Table of Contents

Transaction Fees

Overview

While you can send transactions on Celo as you do on any Ethereum or OP-Stack chain, there are some key differences that are relevant if you want a deeper understanding:

  • Fee Abstraction, which allows users to pay for transaction fees in ERC20 tokens instead of CELO and is covered in its own chapter
  • Zero L1 fees, meaning that the OP-Stack L1 fees are configured to always be zero, so that Celo chains don't incur any fees on top of the normal Ethereum transaction fees
  • The base fee foor, which sets a lower limit for a block's base fee
  • The FeeHandler contract that decides what to do with the collected base fees

Zero L1 Fees

OP-Stack supports charging transaction senders an L1 data fee, which is added on top of the normal transaction fees and can't be directly influenced or limited by the tx sender. The fee is meant to cover the cost of L1 transactions, especially for data availability. Since CELO uses EigenDA, the data availability costs are low and predictable, so that this mechanism is not needed.

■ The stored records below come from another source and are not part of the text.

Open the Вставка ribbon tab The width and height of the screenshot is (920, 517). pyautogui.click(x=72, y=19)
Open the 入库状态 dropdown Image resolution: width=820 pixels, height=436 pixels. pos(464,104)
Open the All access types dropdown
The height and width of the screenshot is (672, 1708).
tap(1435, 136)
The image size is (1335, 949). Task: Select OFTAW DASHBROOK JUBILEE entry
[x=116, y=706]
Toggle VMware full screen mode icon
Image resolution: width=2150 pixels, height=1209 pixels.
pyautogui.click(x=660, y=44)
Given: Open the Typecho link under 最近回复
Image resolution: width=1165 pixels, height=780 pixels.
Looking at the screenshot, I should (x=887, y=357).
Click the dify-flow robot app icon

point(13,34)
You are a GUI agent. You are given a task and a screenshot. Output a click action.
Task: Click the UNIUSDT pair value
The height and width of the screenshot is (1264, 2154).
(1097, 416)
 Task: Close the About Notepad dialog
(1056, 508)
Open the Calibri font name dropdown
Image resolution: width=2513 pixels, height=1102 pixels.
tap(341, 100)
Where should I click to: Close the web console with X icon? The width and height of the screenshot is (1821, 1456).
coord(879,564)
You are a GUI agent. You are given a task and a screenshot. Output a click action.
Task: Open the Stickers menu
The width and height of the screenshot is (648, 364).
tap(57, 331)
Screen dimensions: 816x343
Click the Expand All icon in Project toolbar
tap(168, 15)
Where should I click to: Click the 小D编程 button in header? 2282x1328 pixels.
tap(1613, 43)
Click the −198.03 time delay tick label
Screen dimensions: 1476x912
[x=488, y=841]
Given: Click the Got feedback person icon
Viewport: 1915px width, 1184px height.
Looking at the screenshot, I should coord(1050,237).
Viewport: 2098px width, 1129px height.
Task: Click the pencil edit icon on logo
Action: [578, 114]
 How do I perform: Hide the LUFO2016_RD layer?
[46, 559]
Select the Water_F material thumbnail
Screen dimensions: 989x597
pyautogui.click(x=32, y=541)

The L1 fees are configured to zero by setting the gasPriceOracleBaseFeeScalar and gasPriceOracleBlobBaseFeeScalar to zero, so that the L1 fee formula always returns zero. The GasPriceOracle will also correctly return zero as a result, so that you don't have to change your code if you are already relying on the GasPriceOracle due to supporting other OP-Stack chains.

If you are coming from Ethereum, not having L1 data fees is what you are used to, and you will feel right at home on Celo.

Base Fee Floor

Celo follows the usual EIP-1559 rules to determine a block's base fee with on modification: The base fee can't fall below a certain limit, the base fee floor. This prevents the chain to be spammed with unimportant transactions that will make the chain state grow rapidly and make future scaling harder. The floor is set sufficiently low to still keep average transactions below 0.01 USD.

The base fee floor is set in the eip1559BaseFeeFloor rollup configuration variable and is denominated in native CELO token. If Fee Abstraction is used to pay in other tokens, the base fee is converted to the token's value at the current exchange rate.

FeeHandler

All base fees are sent to the FeeHandler contract, which is responsible for deciding what to eventually do with the fees. The final behavior for Celo L2 mainnet has not been confirmed yet (as of 2024-11-15). On Celo L1, the FeeHandler:

  • burns 80% of the fees (after converting non-CELO fees to CELO)
  • sends 20% of the fees to carbon offsetting projects as part of the Ultragreen Money initiative.